■ TASK DATA

_____

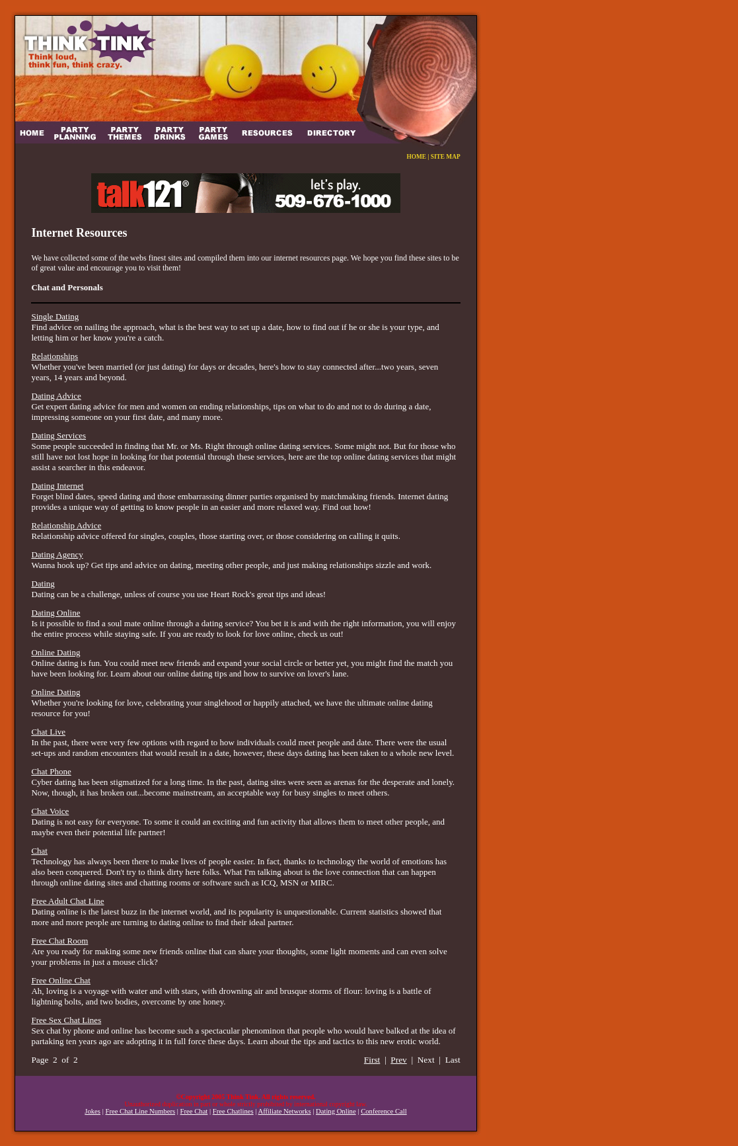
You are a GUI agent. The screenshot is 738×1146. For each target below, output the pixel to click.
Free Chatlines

_____

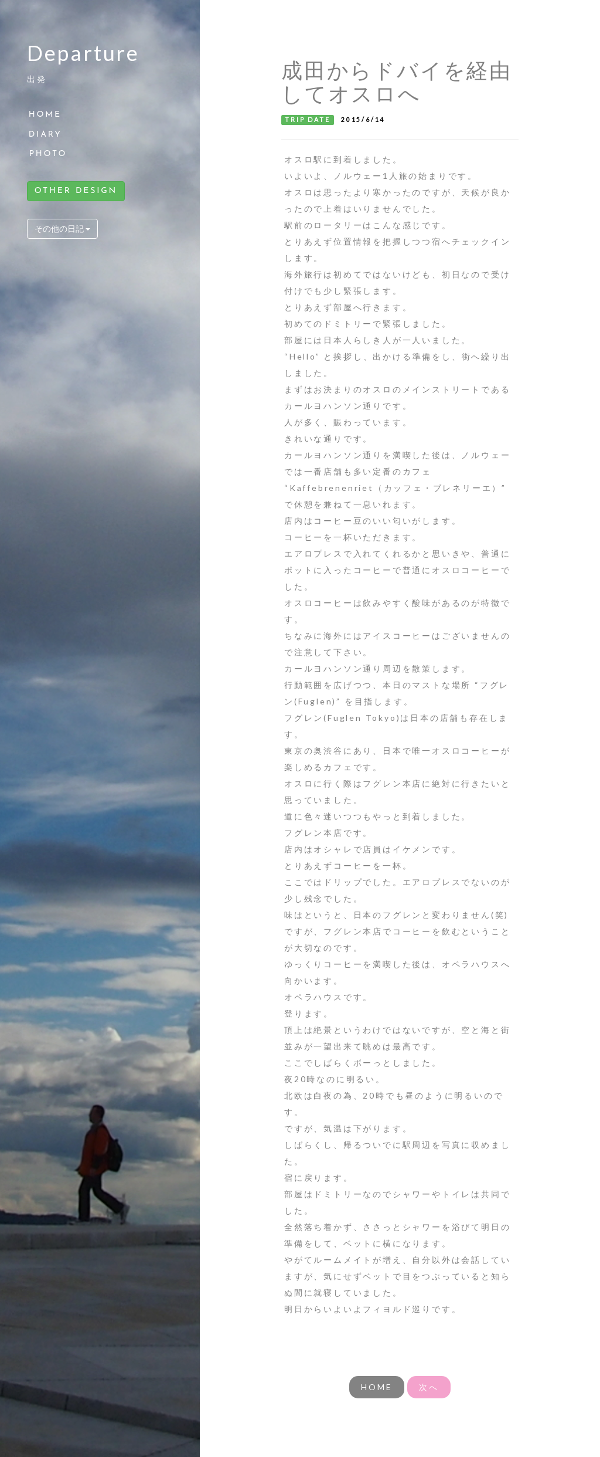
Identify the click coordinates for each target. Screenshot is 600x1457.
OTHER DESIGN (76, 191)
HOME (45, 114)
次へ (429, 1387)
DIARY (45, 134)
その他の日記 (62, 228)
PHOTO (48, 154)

_____

■ THE TASK
Transcribe the listing lines between the line holding "You are a GUI" and the line holding "Free Chatlines", inclusive, and no others.

■ EXERCISE ANSWER
You are a GUI agent. The screenshot is 738×1146. For each target below, output the pixel to click.
Free Chatlines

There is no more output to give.